The simplest way to judge whether we have an exceptionally lethal disease is to look at the death rates. Are more people dying than we would expect to die anyway in a given week or month? Statistically, we would expect about 51,000 to die in Britain this month. At the time of writing, 422 deaths are linked to Covid-19 — so 0.8 per cent of that expected total. On a global basis, we’d expect 14 million to die over the first three months of the year. The world’s 18,944 coronavirus deaths represent 0.14 per cent of that total. These figures might shoot up but they are, right now, lower than other infectious diseases that we live with (such as flu). Not figures that would, in and of themselves, cause drastic global reactions.
Initial reported figures from China and Italy suggested a death rate of 5 per cent to 15 per cent, similar to Spanish flu. Given that cases were increasing exponentially, this raised the prospect of death rates that no healthcare system in the world would be able to cope with. The need to avoid this scenario is the justification for measures being implemented: the Spanish flu is believed to have infected about one in four of the world’s population between 1918 and 1920, or roughly 500 million people with 50 million deaths. We developed pandemic emergency plans, ready to snap into action in case this happened again.
At the time of writing, the UK’s 422 deaths and 8,077 known cases give an apparent death rate of 5 per cent. This is often cited as a cause for concern, contrasted with the mortality rate of seasonal flu, which is estimated at about 0.1 per cent. But we ought to look very carefully at the data. Are these figures really comparable?
Most of the UK testing has been in hospitals, where there is a high concentration of patients susceptible to the effects of any infection. As anyone who has worked with sick people will know, any testing regime that is based only in hospitals will over-estimate the virulence of an infection. Also, we’re only dealing with those Covid-19 cases that have made people sick enough or worried enough to get tested. There will be many more unaware that they have the virus, with either no symptoms, or mild ones.
Any testing regime that is based only in hospitals will overestimate the virulence of an infection
That’s why, when Britain had 590 diagnosed cases, Sir Patrick Vallance, the government’s chief scientific adviser, suggested that the real figure was probably between 5,000 and 10,000 cases, ten to 20 times higher. If he’s right, the headline death rate due to this virus is likely to be ten to 20 times lower, say 0.25 per cent to 0.5 per cent. That puts the Covid-19 mortality rate in the range associated with infections like flu.
But there’s another, potentially even more serious problem: the way that deaths are recorded. If someone dies of a respiratory infection in the UK, the specific cause of the infection is not usually recorded, unless the illness is a rare ‘notifiable disease’. So the vast majority of respiratory deaths in the UK are recorded as bronchopneumonia, pneumonia, old age or a similar designation. We don’t really test for flu, or other seasonal infections. If the patient has, say, cancer, motor neurone disease or another serious disease, this will be recorded as the cause of death, even if the final illness was a respiratory infection. This means UK certifications normally under-record deaths due to respiratory infections.
Now look at what has happened since the emergence of Covid-19. The list of notifiable diseases has been updated. This list — as well as containing smallpox (which has been extinct for many years) and conditions such as anthrax, brucellosis, plague and rabies (which most UK doctors will never see in their entire careers) — has now been amended to include Covid-19. But not flu. That means every positive test for Covid-19 must be notified, in a way that it just would not be for flu or most other infections.

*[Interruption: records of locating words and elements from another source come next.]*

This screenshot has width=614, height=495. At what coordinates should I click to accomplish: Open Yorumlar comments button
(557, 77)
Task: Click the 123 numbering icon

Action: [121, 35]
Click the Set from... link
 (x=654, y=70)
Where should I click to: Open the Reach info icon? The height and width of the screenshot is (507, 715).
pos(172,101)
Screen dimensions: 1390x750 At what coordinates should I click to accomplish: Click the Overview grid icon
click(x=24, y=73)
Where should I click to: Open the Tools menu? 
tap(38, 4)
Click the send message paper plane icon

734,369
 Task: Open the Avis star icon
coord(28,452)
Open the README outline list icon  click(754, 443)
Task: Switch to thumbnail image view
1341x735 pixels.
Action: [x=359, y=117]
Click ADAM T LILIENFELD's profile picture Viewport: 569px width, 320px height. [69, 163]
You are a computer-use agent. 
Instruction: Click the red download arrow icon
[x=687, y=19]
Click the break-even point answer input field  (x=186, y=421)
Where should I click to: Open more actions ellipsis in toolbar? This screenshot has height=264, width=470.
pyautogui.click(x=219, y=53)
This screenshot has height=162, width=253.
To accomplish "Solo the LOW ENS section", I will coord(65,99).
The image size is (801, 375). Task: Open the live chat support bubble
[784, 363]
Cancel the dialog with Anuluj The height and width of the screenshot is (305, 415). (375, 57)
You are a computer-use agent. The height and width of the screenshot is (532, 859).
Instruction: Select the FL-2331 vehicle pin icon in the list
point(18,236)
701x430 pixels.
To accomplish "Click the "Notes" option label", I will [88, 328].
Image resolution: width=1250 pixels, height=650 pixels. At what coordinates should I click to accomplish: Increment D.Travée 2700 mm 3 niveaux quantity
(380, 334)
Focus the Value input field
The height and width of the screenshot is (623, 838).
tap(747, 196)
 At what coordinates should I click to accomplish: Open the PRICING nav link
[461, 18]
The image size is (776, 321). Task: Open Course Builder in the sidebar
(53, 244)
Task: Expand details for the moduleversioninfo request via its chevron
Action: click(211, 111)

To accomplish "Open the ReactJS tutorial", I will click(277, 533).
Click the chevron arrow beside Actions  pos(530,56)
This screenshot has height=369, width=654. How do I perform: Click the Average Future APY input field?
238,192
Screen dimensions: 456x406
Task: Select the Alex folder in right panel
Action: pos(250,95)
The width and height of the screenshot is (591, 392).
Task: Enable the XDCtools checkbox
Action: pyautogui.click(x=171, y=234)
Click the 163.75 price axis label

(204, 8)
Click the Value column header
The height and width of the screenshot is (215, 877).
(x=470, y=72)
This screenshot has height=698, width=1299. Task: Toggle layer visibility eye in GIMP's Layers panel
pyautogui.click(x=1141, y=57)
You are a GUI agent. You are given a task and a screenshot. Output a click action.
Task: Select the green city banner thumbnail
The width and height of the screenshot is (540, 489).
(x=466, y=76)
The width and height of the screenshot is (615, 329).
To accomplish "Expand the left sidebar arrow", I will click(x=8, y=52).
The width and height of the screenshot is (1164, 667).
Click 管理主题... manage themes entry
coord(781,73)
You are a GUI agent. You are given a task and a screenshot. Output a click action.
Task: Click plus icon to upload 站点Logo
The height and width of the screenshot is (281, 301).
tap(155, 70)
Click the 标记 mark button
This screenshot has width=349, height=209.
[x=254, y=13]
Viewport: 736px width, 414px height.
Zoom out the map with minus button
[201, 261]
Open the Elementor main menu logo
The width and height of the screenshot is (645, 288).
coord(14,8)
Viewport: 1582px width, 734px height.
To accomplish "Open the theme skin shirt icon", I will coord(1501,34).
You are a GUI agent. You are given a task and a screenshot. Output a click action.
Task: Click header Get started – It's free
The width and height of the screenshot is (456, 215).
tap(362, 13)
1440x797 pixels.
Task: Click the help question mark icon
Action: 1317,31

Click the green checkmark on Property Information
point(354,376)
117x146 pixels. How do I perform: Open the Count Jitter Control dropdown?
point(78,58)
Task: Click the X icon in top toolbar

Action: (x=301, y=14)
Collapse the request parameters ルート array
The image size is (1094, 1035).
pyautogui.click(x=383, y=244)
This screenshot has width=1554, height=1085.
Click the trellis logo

In the current climate, anyone with a positive test for Covid-19 will certainly be known to clinical staff looking after them: if any of these patients dies, staff will have to record the Covid-19 designation on the death certificate — contrary to usual practice for most infections of this kind. There is a big difference between Covid-19 causing death, and Covid-19 being found in someone who died of other causes. Making Covid-19 notifiable might give the appearance of it causing increasing numbers of deaths, whether this is true or not. It might appear far more of a killer than flu, simply because of the way deaths are recorded.
If we take drastic measures to reduce the incidence of Covid-19, it follows that the deaths will also go down. We risk being convinced that we have averted something that was never really going to be as severe as we feared. This unusual way of reporting Covid-19 deaths explains the clear finding that most of its victims have underlying conditions — and would normally be susceptible to other seasonal viruses, which are virtually never recorded as a specific cause of death.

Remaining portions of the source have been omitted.